= DATA SHOWN =
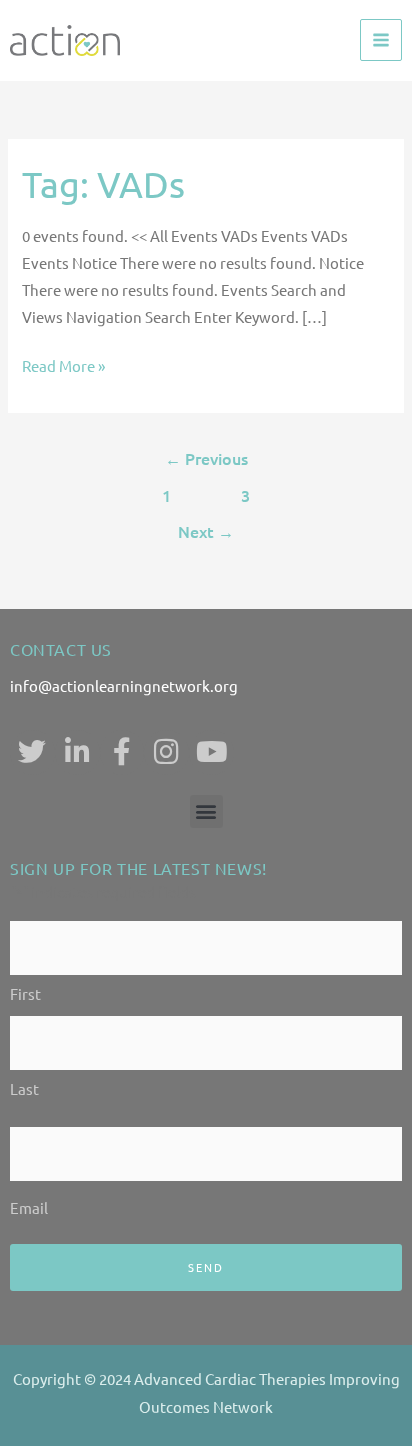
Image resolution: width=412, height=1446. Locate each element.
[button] (206, 811)
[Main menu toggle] (381, 40)
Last (24, 1088)
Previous (206, 458)
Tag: (103, 183)
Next (206, 531)
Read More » (63, 365)
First (25, 993)
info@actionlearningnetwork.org (124, 685)
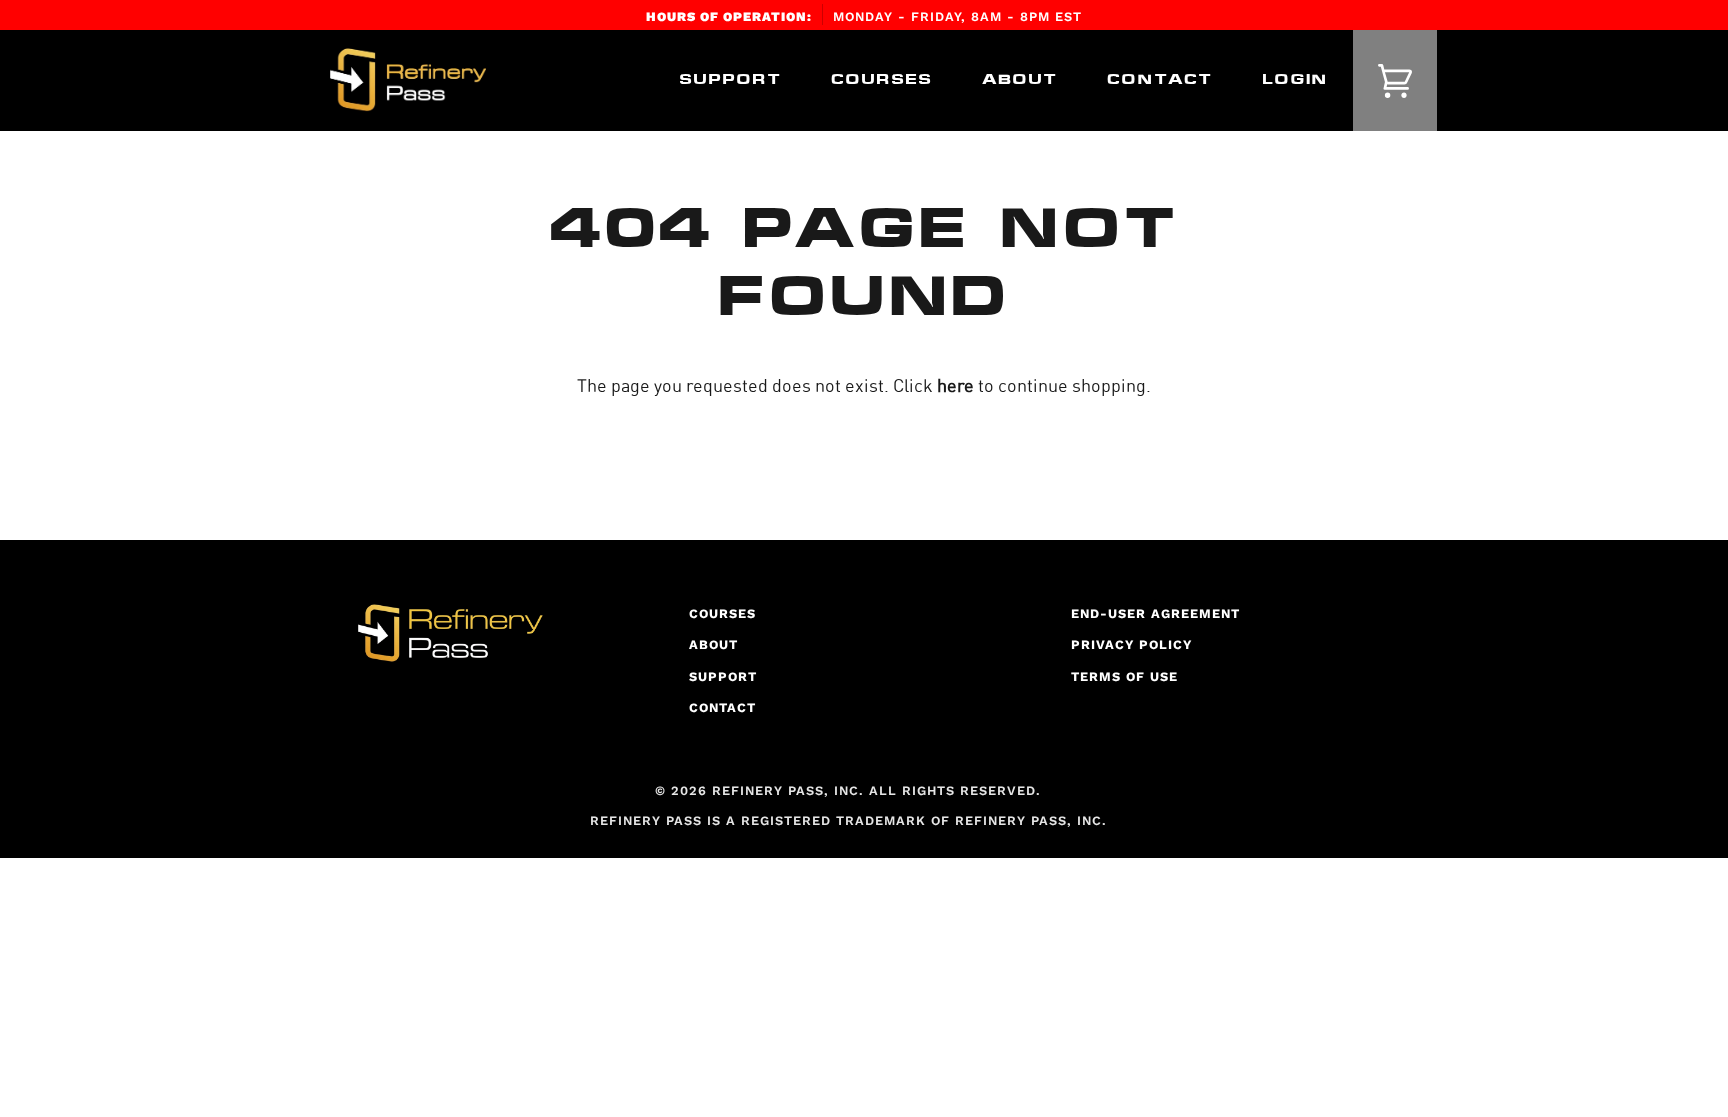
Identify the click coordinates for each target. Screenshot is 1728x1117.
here (955, 385)
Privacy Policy (1131, 644)
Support (723, 676)
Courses (722, 613)
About (713, 644)
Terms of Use (1124, 676)
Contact (722, 707)
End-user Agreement (1155, 613)
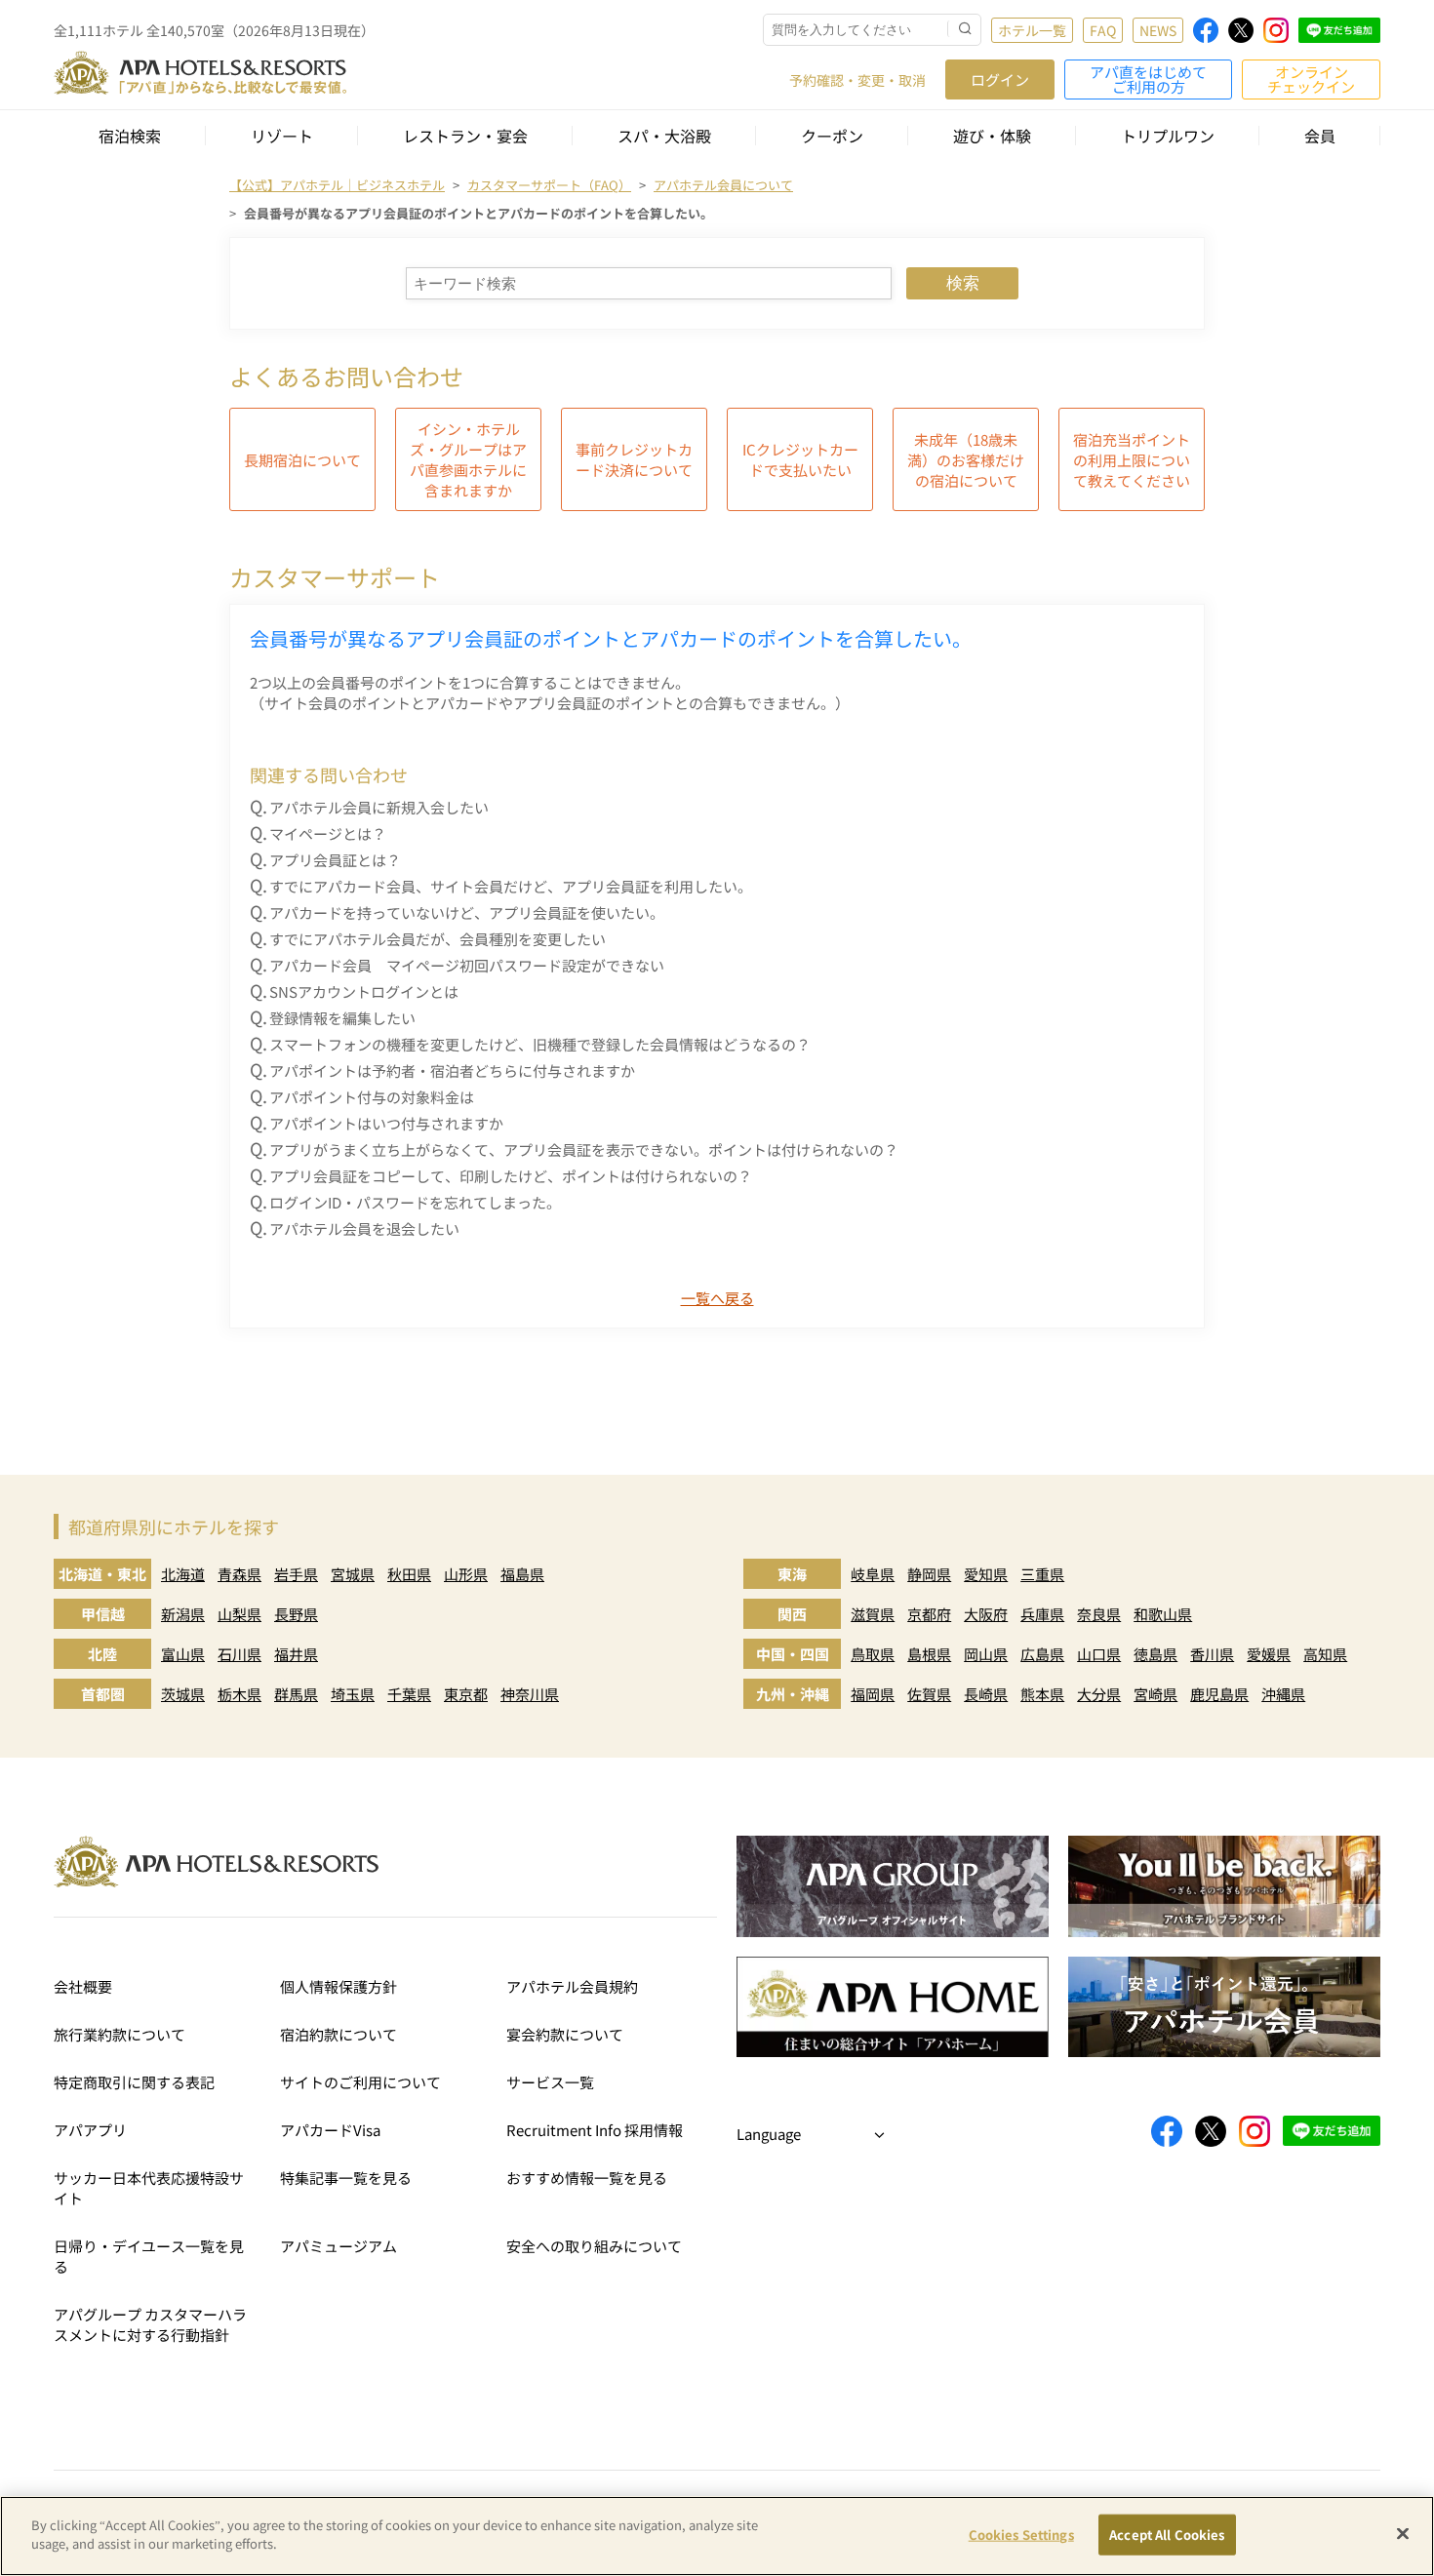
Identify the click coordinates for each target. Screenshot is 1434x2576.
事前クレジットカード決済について (634, 459)
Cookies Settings (1021, 2534)
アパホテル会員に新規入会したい (379, 807)
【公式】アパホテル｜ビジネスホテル (337, 185)
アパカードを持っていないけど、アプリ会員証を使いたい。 (466, 912)
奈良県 (1099, 1614)
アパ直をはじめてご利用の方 (1148, 79)
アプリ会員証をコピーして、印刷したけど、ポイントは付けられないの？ (510, 1176)
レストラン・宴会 (465, 135)
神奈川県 (529, 1694)
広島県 (1042, 1654)
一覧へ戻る (717, 1298)
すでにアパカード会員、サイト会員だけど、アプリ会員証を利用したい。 (510, 886)
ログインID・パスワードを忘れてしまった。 (415, 1202)
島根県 (929, 1654)
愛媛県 (1269, 1654)
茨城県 (183, 1694)
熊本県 (1042, 1694)
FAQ (1103, 30)
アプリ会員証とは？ (335, 860)
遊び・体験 (992, 135)
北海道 (183, 1574)
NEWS (1157, 30)
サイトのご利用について (360, 2082)
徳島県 (1155, 1654)
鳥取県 (873, 1654)
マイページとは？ (327, 833)
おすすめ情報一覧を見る (586, 2177)
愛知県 (986, 1574)
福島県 (522, 1574)
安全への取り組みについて (594, 2246)
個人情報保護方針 (338, 1986)
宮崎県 (1155, 1694)
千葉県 (409, 1694)
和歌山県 (1163, 1614)
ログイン (1000, 79)
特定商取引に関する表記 (134, 2082)
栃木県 (239, 1694)
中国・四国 (792, 1654)
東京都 (466, 1694)
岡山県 (986, 1654)
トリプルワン (1168, 135)
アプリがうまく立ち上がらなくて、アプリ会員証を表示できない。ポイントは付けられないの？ (583, 1149)
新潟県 (183, 1614)
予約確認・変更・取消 (857, 80)
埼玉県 (353, 1694)
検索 (962, 283)
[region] (717, 2536)
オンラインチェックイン (1311, 79)
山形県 (466, 1574)
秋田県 (409, 1574)
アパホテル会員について (723, 185)
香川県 (1212, 1654)
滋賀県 (873, 1614)
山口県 (1099, 1654)
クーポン (832, 135)
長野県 (296, 1614)
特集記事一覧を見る (346, 2177)
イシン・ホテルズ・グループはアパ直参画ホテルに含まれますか (468, 459)
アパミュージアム (338, 2246)
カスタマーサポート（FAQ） (549, 185)
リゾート (282, 135)
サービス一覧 (550, 2082)
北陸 (102, 1654)
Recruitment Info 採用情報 (594, 2130)
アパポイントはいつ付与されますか (386, 1123)
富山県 (183, 1654)
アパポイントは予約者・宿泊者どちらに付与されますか (452, 1070)
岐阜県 (873, 1574)
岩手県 (296, 1574)
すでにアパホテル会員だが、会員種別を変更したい (437, 939)
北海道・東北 (102, 1574)
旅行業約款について (119, 2034)
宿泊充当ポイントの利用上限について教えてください (1131, 460)
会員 (1319, 135)
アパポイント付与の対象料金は (371, 1097)
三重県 (1042, 1574)
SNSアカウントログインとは (363, 991)
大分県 (1099, 1694)
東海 (792, 1574)
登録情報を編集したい (342, 1018)
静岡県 (929, 1574)
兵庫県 (1042, 1614)
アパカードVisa (330, 2130)
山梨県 (239, 1614)
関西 (792, 1614)
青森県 (239, 1574)
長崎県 (986, 1694)
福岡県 (873, 1694)
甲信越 (103, 1614)
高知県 (1325, 1654)
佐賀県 (929, 1694)
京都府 (929, 1614)
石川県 (239, 1654)
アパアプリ (90, 2130)
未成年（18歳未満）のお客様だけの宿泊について (965, 460)
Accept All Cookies (1166, 2534)
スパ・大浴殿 (664, 135)
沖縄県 (1283, 1694)
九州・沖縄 (792, 1694)
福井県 (296, 1654)
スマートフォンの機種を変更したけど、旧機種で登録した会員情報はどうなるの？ (540, 1044)
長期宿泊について (302, 460)
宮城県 (353, 1574)
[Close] (1402, 2533)
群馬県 (296, 1694)
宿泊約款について (338, 2034)
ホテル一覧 (1032, 30)
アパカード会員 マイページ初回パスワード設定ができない (466, 965)
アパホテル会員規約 (572, 1986)
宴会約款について (564, 2034)
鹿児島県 (1219, 1694)
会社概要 (83, 1986)
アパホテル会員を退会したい (364, 1228)
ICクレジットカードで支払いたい (800, 459)
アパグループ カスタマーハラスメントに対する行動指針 (150, 2324)
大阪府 (986, 1614)
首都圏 (103, 1694)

= WORK REQUIRED =
Leaving out every picture, repeat exactly the lines of the records from the start through the line that has "熊本県 (1042, 1694)".

= WRITTEN ANSWER =
Image resolution: width=412, height=1446. Locate each element.
[button] (206, 811)
[Main menu toggle] (381, 40)
Last (24, 1088)
Previous (206, 458)
Tag: (103, 183)
Next (206, 531)
Read More » (63, 365)
First (25, 993)
info@actionlearningnetwork.org (124, 685)
Identify the click coordinates for each target. Screenshot is 1728x1117.
here (955, 385)
Privacy Policy (1131, 644)
Support (723, 676)
Courses (722, 613)
About (713, 644)
Terms of Use (1124, 676)
Contact (722, 707)
End-user Agreement (1155, 613)
Identify the click coordinates for each target. Screenshot is 1434x2576.
事前クレジットカード決済について (634, 459)
Cookies Settings (1021, 2534)
アパホテル会員に新規入会したい (379, 807)
【公式】アパホテル｜ビジネスホテル (337, 185)
アパカードを持っていないけど、アプリ会員証を使いたい。 (466, 912)
奈良県 (1099, 1614)
アパ直をはじめてご利用の方 (1148, 79)
アプリ会員証をコピーして、印刷したけど、ポイントは付けられないの？ (510, 1176)
レストラン・宴会 (465, 135)
神奈川県 (529, 1694)
広島県 (1042, 1654)
一覧へ戻る (717, 1298)
すでにアパカード会員、サイト会員だけど、アプリ会員証を利用したい。 (510, 886)
ログインID・パスワードを忘れてしまった。 (415, 1202)
島根県 (929, 1654)
愛媛県 (1269, 1654)
茨城県 (183, 1694)
熊本県 (1042, 1694)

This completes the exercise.